You plan to create a database that has multiple tables. The tables will contain product
information. Each product has a stock-keeping unit (SKU).
You need to recommend a solution to ensure that each SKU starts with the letters “ADV”
and is followed by 10 digits.
The solution must minimize the amount of development effort required.
What should you include in the recommendation?
A.
A FOREIGN KEY constraint
B.
A trigger
C.
A user-defined data type
D.
A CHECK constraint
It’s not recommendable to impement a user-defined data type (Answer C) with a Rule because that feature will be removed in a future version of Microsoft SQL Server. (https://msdn.microsoft.com/en-us/library/ms188064.aspx)
The other way to implement a user-defined data type would be a CLR-Function, but I think the effort for that would be too big.
(The solution must minimize the amount of development effort required.)
Unless SKU would occur in a large number of tables, but this information does not appear clearly from the question.

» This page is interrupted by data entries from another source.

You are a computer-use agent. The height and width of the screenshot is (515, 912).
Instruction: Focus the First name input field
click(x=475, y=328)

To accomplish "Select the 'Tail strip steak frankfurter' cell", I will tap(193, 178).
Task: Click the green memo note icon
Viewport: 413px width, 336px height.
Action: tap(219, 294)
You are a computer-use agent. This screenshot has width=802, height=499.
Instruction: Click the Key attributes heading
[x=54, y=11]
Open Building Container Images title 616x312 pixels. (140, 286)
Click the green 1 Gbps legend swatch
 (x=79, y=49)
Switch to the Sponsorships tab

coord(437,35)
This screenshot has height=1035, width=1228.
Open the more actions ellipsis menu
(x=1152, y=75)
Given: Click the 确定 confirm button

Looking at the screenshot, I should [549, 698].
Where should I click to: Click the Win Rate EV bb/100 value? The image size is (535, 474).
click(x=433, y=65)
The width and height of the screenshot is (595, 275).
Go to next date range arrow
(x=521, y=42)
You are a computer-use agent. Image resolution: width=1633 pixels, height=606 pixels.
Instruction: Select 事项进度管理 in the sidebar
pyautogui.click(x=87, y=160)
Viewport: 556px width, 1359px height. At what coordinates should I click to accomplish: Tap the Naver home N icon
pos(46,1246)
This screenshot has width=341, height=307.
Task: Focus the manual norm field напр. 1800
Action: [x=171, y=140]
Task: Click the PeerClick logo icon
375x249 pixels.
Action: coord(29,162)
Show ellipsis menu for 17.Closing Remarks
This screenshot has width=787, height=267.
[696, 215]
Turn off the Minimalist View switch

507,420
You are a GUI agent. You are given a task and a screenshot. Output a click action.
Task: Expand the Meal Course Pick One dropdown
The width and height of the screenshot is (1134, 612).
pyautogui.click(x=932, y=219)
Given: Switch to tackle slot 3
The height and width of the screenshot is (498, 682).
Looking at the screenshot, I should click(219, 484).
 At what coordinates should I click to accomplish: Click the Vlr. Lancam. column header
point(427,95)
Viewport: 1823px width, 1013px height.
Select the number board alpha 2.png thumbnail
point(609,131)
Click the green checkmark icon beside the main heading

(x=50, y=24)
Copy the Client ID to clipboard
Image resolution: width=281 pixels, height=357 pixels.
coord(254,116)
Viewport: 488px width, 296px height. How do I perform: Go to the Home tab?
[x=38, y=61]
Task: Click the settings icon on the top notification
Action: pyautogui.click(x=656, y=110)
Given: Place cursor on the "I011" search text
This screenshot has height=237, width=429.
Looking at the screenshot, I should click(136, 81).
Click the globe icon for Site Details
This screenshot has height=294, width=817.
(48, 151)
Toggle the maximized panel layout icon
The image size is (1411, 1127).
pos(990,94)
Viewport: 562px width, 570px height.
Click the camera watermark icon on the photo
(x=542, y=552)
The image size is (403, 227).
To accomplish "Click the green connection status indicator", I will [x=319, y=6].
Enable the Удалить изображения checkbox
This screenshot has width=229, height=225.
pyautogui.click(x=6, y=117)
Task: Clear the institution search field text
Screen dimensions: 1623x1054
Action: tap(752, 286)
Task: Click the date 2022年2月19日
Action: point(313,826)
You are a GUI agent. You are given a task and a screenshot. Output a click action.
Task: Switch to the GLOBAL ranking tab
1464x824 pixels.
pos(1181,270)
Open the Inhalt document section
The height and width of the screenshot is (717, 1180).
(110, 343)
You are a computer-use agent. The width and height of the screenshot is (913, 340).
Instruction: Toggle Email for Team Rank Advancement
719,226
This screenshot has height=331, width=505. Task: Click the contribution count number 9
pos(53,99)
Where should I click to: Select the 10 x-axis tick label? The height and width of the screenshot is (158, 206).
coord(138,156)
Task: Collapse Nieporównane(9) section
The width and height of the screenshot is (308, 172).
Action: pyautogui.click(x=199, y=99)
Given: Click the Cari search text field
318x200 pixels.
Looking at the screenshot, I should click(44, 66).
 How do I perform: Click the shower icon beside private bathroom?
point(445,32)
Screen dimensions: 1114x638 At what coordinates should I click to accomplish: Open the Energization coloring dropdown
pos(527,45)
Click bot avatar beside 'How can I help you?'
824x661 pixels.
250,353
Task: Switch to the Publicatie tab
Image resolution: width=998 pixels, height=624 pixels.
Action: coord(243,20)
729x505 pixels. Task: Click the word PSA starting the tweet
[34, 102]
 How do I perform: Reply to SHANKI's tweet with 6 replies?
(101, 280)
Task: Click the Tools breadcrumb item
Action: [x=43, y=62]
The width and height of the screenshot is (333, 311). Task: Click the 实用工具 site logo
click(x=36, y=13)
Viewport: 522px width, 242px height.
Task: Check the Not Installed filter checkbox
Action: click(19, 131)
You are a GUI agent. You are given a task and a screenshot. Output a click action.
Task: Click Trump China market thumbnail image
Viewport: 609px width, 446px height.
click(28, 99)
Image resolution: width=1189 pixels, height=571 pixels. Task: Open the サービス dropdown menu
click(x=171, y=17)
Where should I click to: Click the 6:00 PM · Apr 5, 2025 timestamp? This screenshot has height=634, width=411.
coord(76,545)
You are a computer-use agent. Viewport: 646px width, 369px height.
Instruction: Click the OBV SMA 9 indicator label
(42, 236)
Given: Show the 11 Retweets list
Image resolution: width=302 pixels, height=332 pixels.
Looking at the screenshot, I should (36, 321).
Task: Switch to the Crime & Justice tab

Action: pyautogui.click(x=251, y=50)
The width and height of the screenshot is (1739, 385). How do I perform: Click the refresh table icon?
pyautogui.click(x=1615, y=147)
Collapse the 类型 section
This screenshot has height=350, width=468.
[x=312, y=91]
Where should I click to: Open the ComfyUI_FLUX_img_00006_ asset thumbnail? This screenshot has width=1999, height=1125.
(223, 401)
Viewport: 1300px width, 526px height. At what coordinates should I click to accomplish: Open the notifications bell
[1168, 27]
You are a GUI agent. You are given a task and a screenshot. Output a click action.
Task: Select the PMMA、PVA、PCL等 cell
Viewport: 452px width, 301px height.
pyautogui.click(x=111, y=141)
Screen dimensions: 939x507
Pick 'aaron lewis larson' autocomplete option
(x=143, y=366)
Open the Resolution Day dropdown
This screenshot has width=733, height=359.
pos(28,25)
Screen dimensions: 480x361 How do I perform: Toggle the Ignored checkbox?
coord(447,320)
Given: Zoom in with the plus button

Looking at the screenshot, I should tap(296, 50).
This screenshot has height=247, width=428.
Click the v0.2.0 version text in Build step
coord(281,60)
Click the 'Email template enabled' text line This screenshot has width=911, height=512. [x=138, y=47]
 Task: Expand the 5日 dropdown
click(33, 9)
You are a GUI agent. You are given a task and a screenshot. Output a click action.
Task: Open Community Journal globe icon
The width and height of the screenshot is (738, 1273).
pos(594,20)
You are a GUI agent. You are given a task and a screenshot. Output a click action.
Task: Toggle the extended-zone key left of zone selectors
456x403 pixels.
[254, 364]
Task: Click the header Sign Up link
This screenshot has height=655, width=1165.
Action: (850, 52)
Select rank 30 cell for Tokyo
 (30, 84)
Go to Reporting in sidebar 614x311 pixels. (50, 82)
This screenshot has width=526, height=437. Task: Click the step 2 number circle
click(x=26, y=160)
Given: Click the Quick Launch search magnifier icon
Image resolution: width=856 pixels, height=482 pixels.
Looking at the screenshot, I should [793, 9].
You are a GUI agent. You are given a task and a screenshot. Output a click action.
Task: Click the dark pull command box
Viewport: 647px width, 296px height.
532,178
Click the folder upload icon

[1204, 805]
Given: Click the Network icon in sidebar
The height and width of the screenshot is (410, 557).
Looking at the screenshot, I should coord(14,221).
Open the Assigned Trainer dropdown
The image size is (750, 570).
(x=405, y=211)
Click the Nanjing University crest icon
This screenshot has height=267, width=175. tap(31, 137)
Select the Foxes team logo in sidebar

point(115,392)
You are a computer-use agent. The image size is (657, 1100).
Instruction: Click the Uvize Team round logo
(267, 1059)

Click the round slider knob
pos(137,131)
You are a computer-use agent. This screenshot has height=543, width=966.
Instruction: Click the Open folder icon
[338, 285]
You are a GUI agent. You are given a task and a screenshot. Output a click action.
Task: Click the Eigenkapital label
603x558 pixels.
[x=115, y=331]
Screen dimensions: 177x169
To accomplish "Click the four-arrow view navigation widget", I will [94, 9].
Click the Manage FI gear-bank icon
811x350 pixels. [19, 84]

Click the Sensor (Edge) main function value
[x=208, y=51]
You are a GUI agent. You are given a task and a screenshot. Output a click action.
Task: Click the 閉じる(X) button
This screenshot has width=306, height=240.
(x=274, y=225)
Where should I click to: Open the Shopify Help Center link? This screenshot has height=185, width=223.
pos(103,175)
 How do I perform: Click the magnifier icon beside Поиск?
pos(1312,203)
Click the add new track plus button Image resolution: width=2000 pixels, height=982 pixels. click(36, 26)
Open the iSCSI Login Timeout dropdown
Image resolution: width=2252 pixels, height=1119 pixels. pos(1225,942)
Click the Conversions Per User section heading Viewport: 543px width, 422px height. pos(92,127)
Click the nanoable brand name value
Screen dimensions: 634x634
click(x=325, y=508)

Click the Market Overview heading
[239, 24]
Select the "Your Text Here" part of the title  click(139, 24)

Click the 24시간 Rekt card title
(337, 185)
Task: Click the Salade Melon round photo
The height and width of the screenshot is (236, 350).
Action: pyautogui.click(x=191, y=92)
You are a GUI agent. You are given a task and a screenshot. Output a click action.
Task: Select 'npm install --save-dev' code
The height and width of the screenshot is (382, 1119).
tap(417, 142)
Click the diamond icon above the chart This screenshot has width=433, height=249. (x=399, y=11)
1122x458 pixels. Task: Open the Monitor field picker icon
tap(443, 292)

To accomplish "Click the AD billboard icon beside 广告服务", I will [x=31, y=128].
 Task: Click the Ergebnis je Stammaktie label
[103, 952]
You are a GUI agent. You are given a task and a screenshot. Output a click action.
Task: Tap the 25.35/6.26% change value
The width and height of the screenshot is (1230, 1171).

So I think ‘D’ is the right Answer:
CREATE TABLE dbo.Product (
ProductID INT IDENTITY(1,1) Primary Key NOT NULL,
ProductName NVARCHAR(30) NOT NULL,
SKU NVARCHAR(13) NOT NULL
CONSTRAINT CHK_SKU
CHECK (SKU like ‘ADV[0-9][0-9][0-9][0-9][0-9][0-9][0-9][0-9][0-9][0-9]’)
);
GO
Agreed.
I agree – the correct answer is CHECK constraint (D). At the same time I have 3 comments:
1) The questions says that DATABASE has multiple tables which contain product
information, but it does not say that each TABLE has a stock-keeping unit (SKU). It says each PRODUCT has a stock-keeping unit, which might mean that there is only one table which contains SKU.
2)”The other way to implement a user-defined data type would be a CLR-Function”. If you implement a CLR data type, then it will be not a user-defined data type (UDDT). It will be user-defined type(UDT), but we don’t have such option in the question.
3)SKU NVARCHAR(13) NOT NULL CONSTRAINT CHK_SKU CHECK (SKU like ‘ADV[0-9][0-9][0-9][0-9][0-9][0-9][0-9][0-9][0-9][0-9]’ looks good, but I would use char(13) in this case.
I agree with (C), as there are multiple tables.